Martyn Curragh, PwC U.S. Deals Leader comments:
“The fundamentals for sustained M&A activity in 2013 are solid, with improving corporate confidence, increasing private equity activity from both a buy and sell side perspective, and relatively healthy debt markets. There remains strong competition for quality assets as both corporates and private equity continue to seek out deals to fuel their growth and deploy capital,” he says. “We’ve been supporting a range of buyers and sellers across a broad spectrum of industries, helping them raise capital through high yield offerings and providing diligence and valuation analyses for potential deals. Dealmakers have been very cautious and disciplined in evaluating transactions. They are placing a premium on a thorough analysis of potential risks and exposures and are seeking to ensure there is broad functional support to successfully manage deal execution and reduce the risk of value leakage.”
Divestitures accounted for 43 percent of total disclosed deal value and 30 percent of deals overall, the highest level since 2005, and should remain a key driver for deal making in the year ahead as companies seek to unlock value in assets says PwC.

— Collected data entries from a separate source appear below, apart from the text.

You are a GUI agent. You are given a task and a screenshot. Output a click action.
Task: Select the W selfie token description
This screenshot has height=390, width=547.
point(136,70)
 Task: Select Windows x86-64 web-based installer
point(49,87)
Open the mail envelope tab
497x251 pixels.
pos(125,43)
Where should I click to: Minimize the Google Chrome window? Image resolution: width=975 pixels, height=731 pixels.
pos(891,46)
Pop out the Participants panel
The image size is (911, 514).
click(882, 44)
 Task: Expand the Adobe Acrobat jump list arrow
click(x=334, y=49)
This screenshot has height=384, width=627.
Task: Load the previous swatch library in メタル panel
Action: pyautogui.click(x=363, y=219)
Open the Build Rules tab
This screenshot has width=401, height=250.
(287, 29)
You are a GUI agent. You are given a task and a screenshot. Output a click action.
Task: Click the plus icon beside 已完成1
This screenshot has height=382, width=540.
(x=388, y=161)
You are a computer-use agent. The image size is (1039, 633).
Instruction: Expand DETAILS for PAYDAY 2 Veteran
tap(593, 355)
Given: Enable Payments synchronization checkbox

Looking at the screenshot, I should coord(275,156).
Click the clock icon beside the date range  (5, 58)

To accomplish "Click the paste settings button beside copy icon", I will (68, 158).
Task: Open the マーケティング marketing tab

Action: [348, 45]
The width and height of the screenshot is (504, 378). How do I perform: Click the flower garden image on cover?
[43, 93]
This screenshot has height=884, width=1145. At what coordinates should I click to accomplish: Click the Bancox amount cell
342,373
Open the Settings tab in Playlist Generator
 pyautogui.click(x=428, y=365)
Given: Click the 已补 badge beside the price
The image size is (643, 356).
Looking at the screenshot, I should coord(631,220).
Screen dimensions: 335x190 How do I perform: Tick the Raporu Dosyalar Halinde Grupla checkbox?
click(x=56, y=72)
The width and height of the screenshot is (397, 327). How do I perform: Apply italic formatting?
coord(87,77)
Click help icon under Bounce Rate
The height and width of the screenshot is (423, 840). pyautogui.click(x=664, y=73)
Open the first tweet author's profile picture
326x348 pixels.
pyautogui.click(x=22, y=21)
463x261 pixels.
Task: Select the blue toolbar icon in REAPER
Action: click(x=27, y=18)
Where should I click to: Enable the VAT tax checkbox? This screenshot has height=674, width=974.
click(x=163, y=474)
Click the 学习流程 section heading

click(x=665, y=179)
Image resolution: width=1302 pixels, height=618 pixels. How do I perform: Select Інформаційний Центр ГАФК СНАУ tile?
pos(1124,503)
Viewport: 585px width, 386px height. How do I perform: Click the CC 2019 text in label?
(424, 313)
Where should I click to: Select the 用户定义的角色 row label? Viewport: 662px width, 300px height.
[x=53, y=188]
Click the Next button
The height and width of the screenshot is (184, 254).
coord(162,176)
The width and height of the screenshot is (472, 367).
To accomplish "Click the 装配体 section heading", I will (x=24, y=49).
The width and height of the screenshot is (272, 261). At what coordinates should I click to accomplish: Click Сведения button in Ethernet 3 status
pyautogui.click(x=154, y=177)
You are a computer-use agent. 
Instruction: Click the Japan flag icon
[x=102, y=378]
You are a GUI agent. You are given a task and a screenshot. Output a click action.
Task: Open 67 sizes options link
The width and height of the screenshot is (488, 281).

With a total of 1,334 transactions and $128 billion in value, private equity deals accounted for 18 percent of total deal value, indicating that while corporates continue to drive overall activity, private equity’s involvement in the marketplace remains very active. With roughly $1trillion in dry powder waiting to be deployed, sophisticated private equity buyers are scenario planning for every deal outcome to generate the best returns for their investments according to PwC.